The purpose of this project is to apply various unsupervised anomaly detection techniques to find fraudulent activities in the credit card data.
- Python3
- Data Analysis - Pandas | Numpy | Matplotlib | Seaborn
- Anomaly Detection Techniques -
- Isolation Forest
- Local Outlier Factor
- Deep Learning Techniques -
- AutoEncoder
- CNN
The datasets contains transactions made by credit cards in September 2013 by european cardholders.
It contains only numerical input variables which are the result of a PCA transformation. Due to confidentiality issues, the original features are converted into PCA features - V1, V2, … V28. The only features which have not been transformed with PCA are 'Time' and 'Amount'. Feature 'Time' contains the seconds elapsed between each transaction and the first transaction in the dataset. The feature 'Amount' is the transaction Amount, this feature can be used for example-dependant cost-senstive learning. Feature 'Class' is the response variable and it takes value 1 in case of fraud and 0 otherwise.

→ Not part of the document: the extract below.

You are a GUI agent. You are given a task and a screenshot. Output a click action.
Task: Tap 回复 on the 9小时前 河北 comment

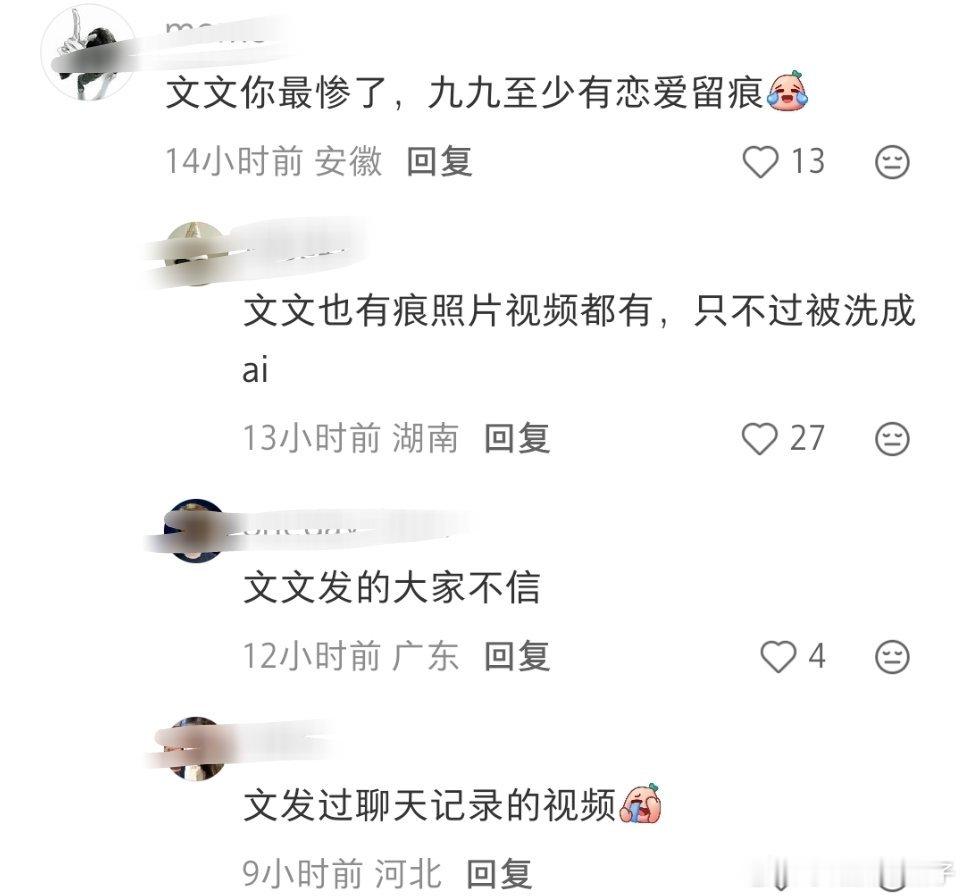[x=499, y=874]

The dataset is highly imbalanced with less than 1% of data as fraud transactions. To handle the imbalance issue and for faster execution of the code, a sample of the data was taken (stratified sample).
Anomaly detection techniques like Isolation Forest and Local Outlier Factor did not work well on this highly imbalanced dataset. Deep Learning techniques like AutoEncoders with the Logistic Regression Model and a Convolution Neural Network model performed well on this dataset.